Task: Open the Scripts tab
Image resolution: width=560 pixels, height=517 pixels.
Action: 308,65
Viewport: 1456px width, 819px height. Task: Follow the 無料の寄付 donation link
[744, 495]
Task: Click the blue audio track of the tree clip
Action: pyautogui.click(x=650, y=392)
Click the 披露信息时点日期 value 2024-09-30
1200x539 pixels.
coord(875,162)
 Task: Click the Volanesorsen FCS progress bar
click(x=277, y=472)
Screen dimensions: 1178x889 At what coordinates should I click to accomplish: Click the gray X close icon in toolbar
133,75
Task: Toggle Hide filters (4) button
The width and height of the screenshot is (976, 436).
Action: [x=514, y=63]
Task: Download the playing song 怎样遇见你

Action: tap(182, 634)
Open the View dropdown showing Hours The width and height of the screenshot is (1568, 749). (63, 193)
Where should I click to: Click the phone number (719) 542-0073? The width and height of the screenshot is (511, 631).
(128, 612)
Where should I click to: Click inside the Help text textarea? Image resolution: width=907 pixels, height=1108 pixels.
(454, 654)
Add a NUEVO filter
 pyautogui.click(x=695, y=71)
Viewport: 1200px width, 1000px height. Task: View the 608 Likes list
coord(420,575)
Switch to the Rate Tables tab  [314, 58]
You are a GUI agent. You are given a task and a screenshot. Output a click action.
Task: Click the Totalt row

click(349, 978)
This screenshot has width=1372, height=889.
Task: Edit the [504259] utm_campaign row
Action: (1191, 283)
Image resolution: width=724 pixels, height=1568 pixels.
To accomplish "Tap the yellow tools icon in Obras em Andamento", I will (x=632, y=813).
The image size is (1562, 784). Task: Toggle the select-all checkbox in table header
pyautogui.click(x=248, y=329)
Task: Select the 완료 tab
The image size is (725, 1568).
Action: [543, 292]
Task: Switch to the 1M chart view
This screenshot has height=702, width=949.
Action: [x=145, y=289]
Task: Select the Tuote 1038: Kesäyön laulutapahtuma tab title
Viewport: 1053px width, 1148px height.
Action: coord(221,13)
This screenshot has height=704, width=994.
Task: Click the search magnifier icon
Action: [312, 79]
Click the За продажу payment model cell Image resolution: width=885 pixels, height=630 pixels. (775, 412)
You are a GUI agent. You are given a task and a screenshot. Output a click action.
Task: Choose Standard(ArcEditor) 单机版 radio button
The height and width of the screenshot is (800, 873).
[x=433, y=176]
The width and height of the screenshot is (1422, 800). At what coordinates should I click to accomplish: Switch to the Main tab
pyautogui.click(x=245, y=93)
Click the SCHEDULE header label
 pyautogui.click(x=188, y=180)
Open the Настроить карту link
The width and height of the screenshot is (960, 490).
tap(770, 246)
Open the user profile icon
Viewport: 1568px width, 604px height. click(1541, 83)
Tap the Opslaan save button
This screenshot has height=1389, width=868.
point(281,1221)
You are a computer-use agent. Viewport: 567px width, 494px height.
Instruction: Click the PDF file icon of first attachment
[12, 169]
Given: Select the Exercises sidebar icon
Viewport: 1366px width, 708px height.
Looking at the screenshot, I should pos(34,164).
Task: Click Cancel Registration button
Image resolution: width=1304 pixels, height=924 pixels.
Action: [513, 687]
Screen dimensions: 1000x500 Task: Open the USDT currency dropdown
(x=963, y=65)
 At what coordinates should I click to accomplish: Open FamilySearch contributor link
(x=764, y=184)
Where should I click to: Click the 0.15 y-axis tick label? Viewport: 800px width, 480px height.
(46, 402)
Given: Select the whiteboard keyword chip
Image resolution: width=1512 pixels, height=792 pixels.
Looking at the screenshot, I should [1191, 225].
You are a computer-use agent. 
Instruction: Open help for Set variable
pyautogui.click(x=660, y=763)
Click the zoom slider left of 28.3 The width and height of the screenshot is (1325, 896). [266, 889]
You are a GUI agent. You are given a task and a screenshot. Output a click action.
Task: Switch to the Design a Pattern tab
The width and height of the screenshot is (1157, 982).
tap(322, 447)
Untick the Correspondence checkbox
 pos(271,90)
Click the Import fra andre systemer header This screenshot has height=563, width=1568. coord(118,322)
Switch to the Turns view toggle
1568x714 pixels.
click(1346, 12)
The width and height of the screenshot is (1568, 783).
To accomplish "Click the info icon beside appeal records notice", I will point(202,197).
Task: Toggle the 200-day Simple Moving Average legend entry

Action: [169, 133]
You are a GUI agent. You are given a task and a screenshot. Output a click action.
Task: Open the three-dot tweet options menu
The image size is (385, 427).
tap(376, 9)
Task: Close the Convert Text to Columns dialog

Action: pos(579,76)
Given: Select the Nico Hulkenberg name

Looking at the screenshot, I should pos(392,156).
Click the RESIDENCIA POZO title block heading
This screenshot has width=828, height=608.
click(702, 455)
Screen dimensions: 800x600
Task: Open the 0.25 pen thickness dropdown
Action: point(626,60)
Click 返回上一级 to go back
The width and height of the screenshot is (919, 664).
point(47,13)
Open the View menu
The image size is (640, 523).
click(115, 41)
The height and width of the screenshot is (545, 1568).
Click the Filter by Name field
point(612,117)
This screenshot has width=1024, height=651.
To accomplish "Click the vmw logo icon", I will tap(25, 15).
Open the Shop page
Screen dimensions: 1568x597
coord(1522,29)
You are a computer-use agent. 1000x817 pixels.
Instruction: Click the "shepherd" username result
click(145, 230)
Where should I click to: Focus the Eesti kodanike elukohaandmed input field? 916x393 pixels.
++++++++++++++++++++
Return each line of the data above that includes the word "computer".

You are a computer-use agent. Viewport: 567px width, 494px height.
You are a computer-use agent. 
You are a computer-use agent. 1000x817 pixels.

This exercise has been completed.